- Born: 1959 or 1960 Mau, Uttar Pradesh
- Died: April 23, 2021 (aged 61) Delhi
- Education: Lucknow University
- Known for: Education Activism

= Ambarish Rai =

Indian Right to Education activist (died 2021)

Ambarish Rai was an Indian Right to Education activist. He was the founder and national convener of the Right To Education (RTE) Forum, the largest civil society platform on education in India.

== Early life and education ==
Rai was a law graduate from University of Lucknow. During his university time, he was elected as general secretary of All India Students’ Federation, a student organization.

== Activism ==
As a student, Rai protested against the dual system of education in India. He was involved in activism with AISF and Communist Party of India (CPI) in UP and later worked as a member of CPI(ML)'s UP State Committee. He worked with the Indian People's Front and All India Central Council of Trade Unions in the 1990s. Rai mobilized Tribals in Gujarat and Maharashtra for a movement leading to the enactment of Forest Rights Act, 2006 and was the president of Lok Sangharsh Morcha.
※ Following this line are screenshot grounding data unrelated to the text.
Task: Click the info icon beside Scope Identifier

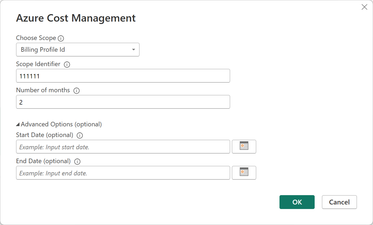Action: pyautogui.click(x=67, y=65)
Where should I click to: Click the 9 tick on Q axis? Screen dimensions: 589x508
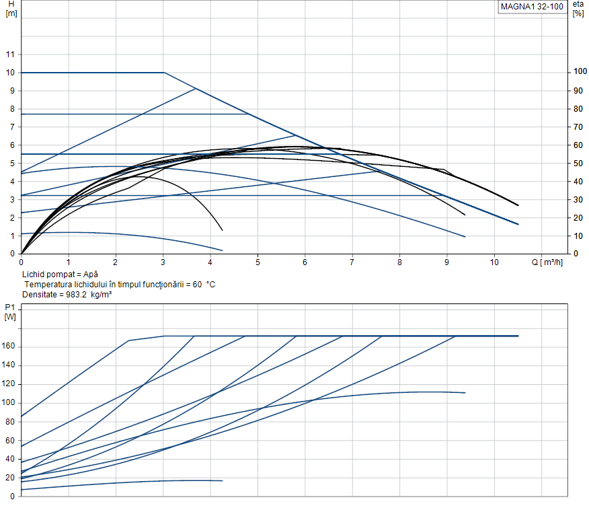click(446, 262)
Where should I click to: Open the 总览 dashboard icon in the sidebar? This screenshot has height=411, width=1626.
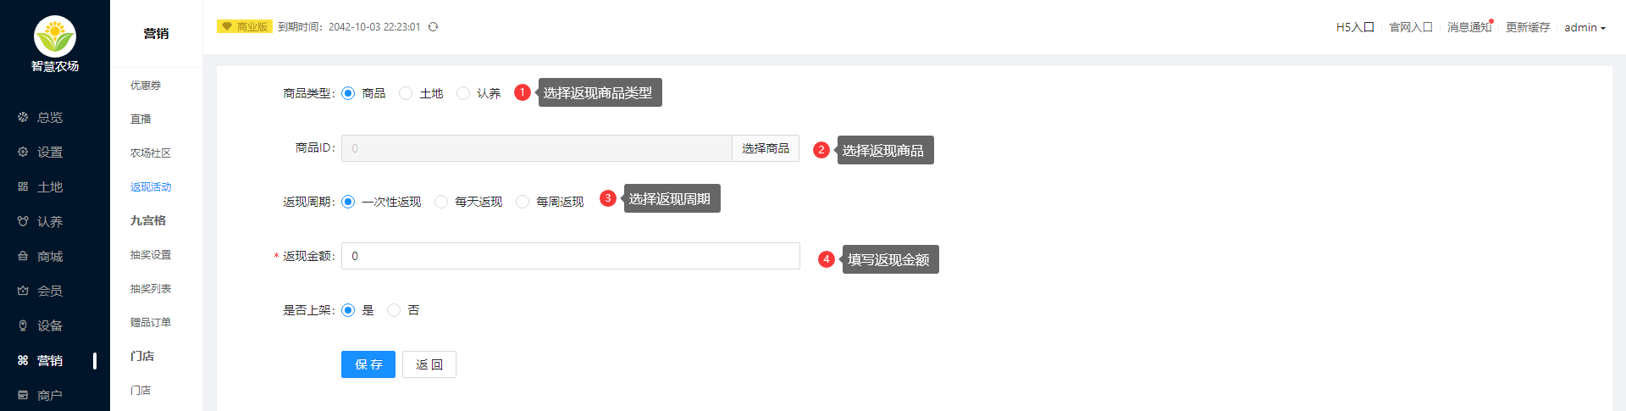[x=23, y=117]
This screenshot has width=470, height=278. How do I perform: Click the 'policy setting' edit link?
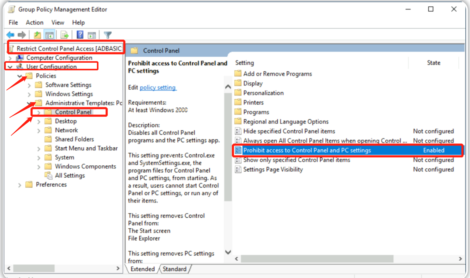pos(158,87)
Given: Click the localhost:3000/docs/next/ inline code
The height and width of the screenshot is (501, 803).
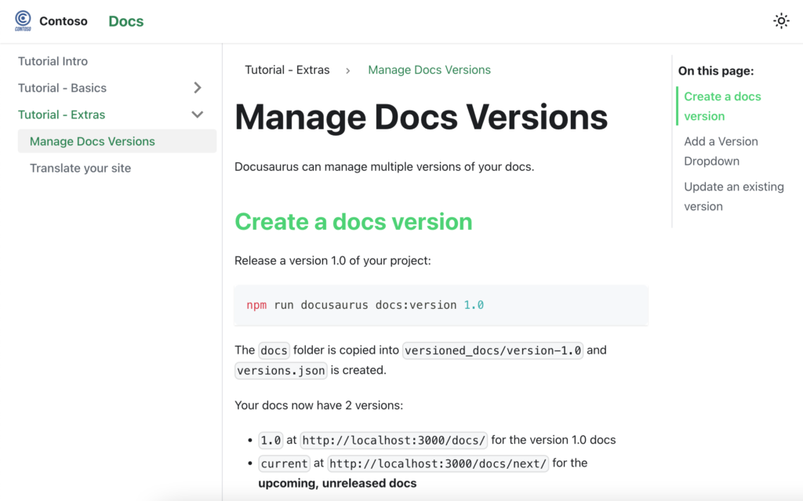Looking at the screenshot, I should [x=438, y=463].
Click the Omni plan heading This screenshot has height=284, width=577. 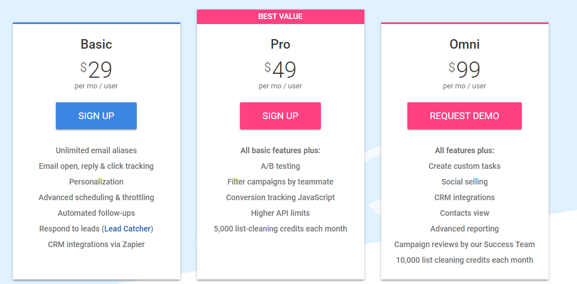click(x=464, y=44)
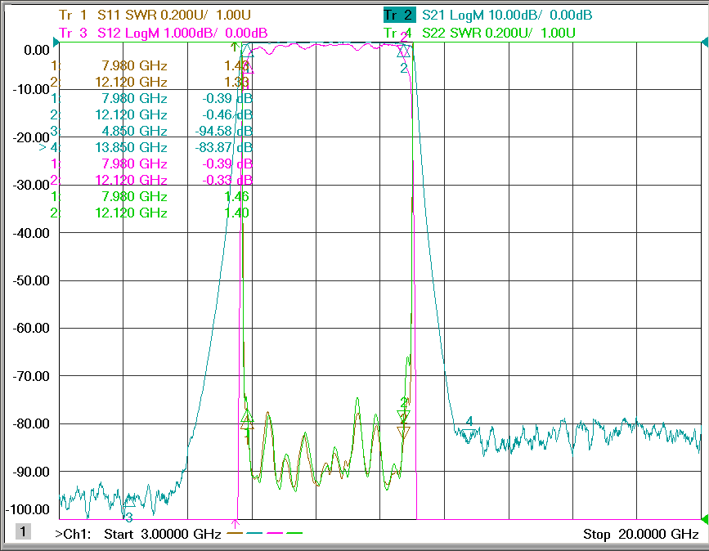The image size is (709, 551).
Task: Click the magenta trace legend line
Action: (275, 533)
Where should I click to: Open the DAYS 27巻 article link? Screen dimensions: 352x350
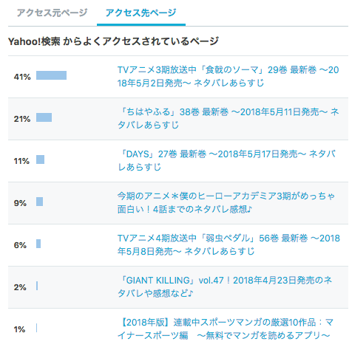click(x=227, y=160)
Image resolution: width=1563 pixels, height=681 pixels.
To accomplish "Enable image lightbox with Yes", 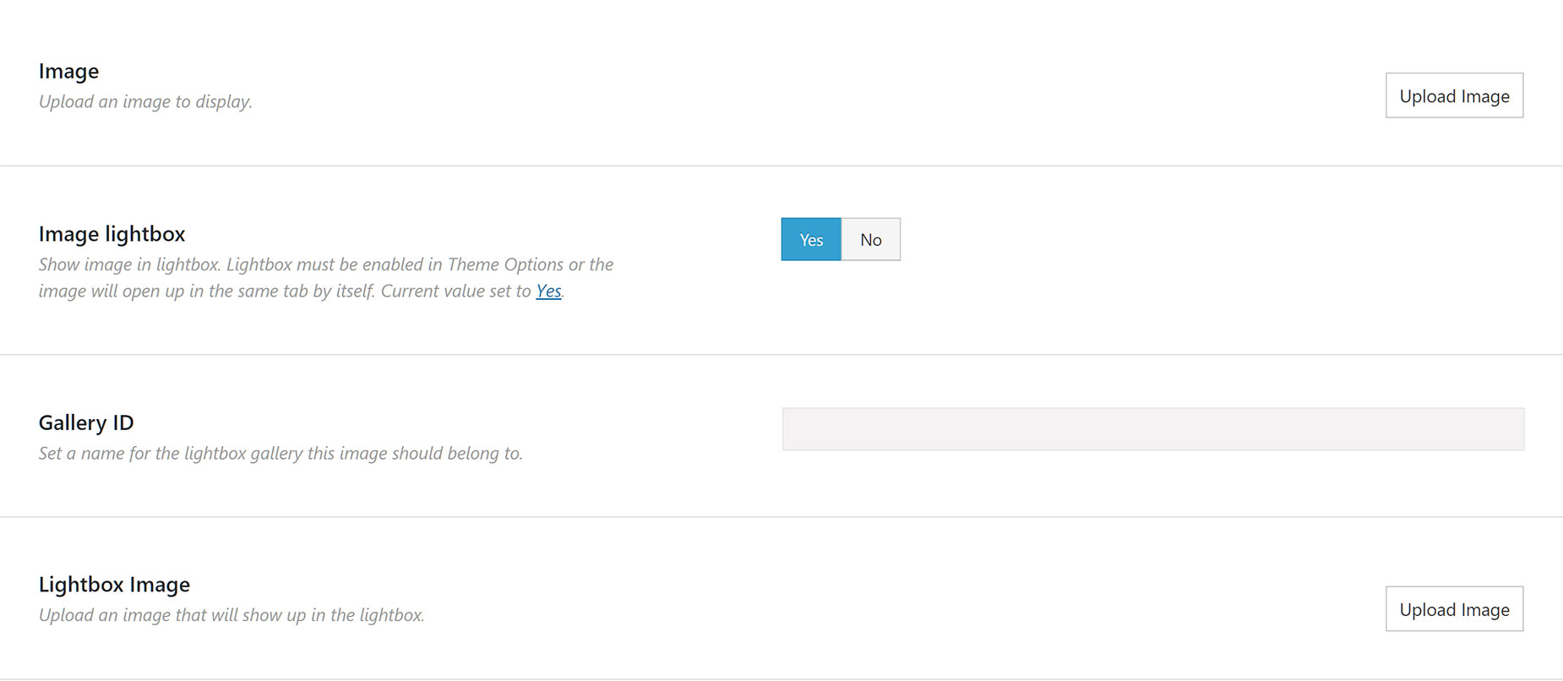I will (811, 239).
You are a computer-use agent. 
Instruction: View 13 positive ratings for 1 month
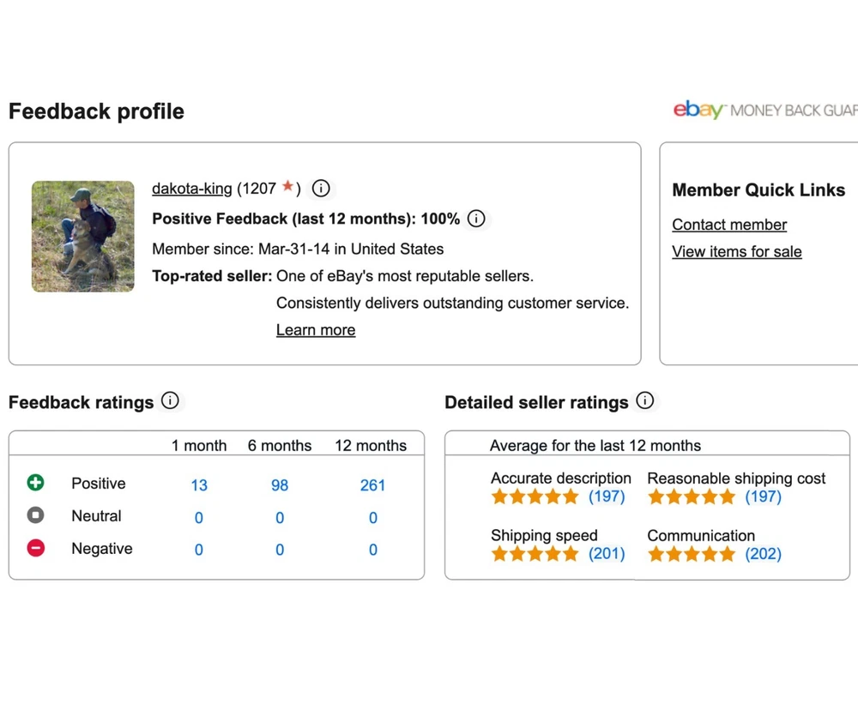pos(199,485)
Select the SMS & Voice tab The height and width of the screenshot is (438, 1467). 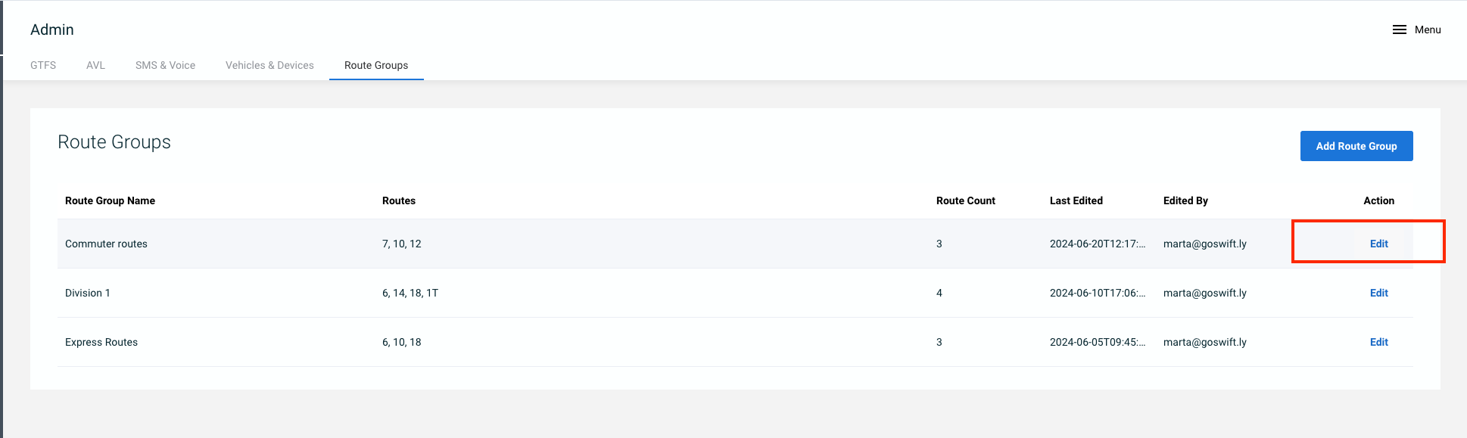(x=165, y=65)
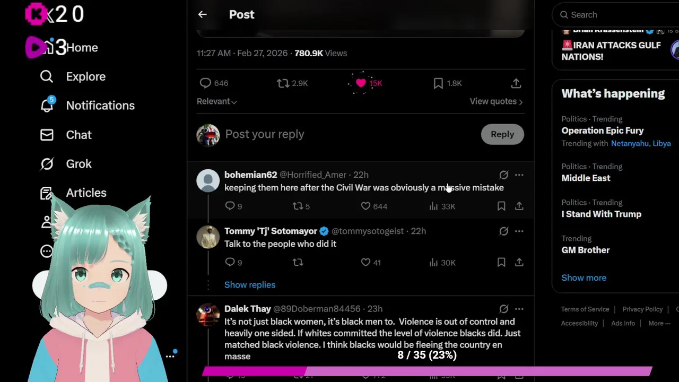This screenshot has width=679, height=382.
Task: Focus the Post your reply field
Action: point(350,134)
He was appointed the national organizer for National Alliance for the Fundamental Right to Education (NAFRE) and later joined the People's Campaign for Common School System (PCCSS) in 2005. As part of the organizations, he played an instrumental role in increasing the demand for education to be made a fundamental right, leading to the 86th constitutional amendment aimed to "provide free and compulsory education of all children in the age group of six to fourteen years" as a Fundamental Right and the legislation of the Right of Children to Free and Compulsory Education Act, 2009.

In 2010, he formed the RTE Forum — a coalition of 10,000 educators, nonprofits, teachers’ unions, networks and community members — a platform aiming to achieve full realization of the Right to Education Act.

In 2018, he was chosen as a Malala Fund Education Champion and worked towards advancing girls' education in the country. Contrary to increasing privatization efforts, Rai advocated an increase in allocation for education in the budget. He was a supporter of the no detention policy and felt that students cannot be blamed for systemic failures.

== Death ==
Rai died on 23 April 2021 in Delhi with COVID-like symptoms and was a victim of Oxygen shortage at the height of the pandemic in the city.